# Exercise materials

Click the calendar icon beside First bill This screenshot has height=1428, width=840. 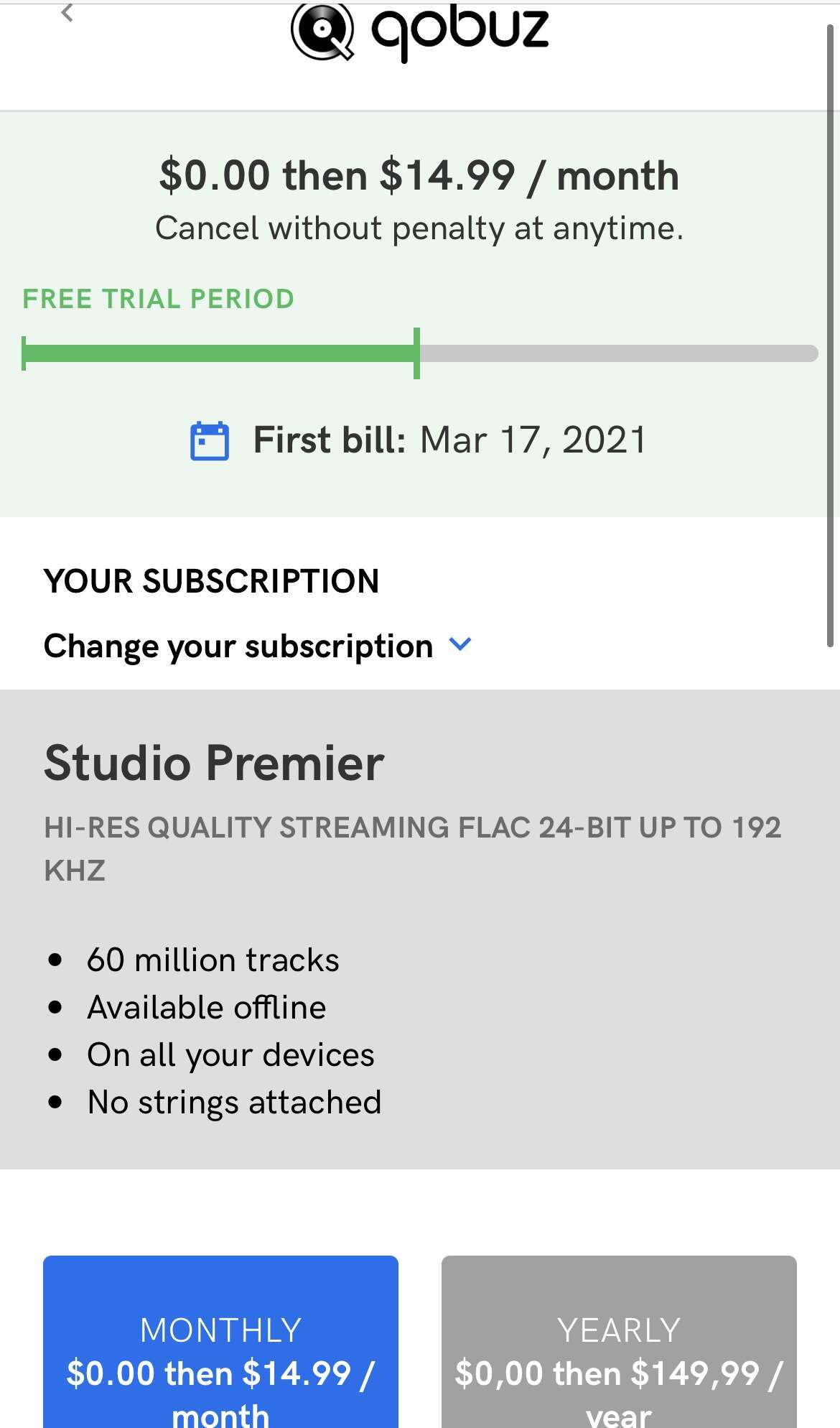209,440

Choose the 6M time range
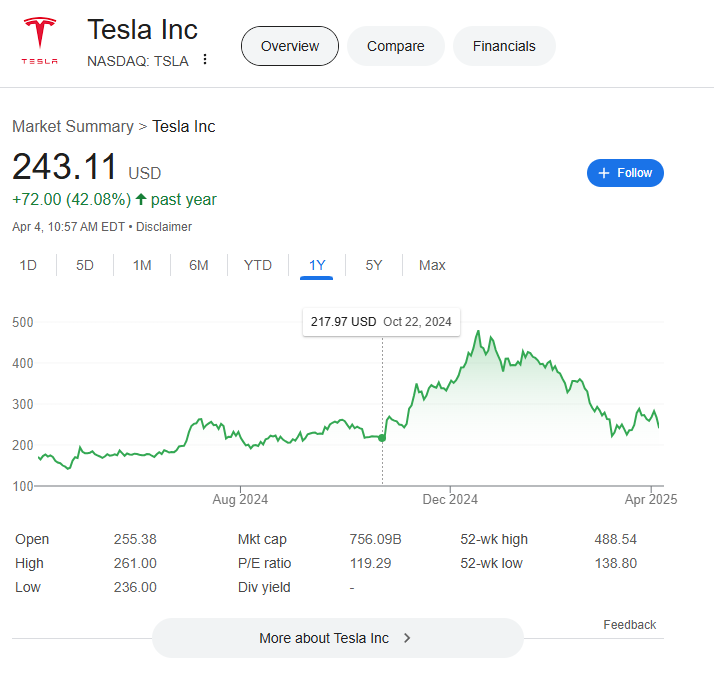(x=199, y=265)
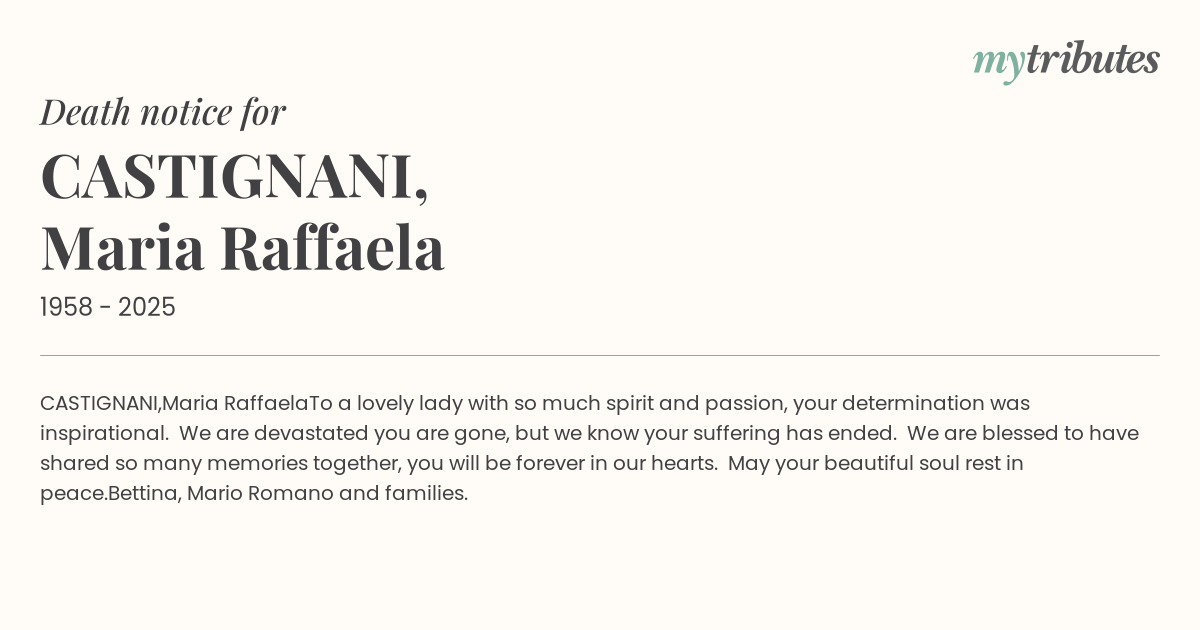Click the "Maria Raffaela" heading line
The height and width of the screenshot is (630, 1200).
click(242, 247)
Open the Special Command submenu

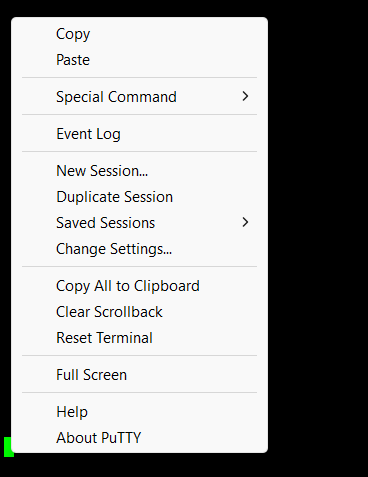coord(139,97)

# Directions for this task
Reproduce the lines from the one holding "Choose the 6M time range" through the end of the entries above exactly, keeping both ends and dropping every picture.

# Solution to the exercise
Choose the 6M time range
(x=199, y=265)
Click the "Maria Raffaela" heading line
The height and width of the screenshot is (630, 1200).
click(242, 247)
Open the Special Command submenu

coord(139,97)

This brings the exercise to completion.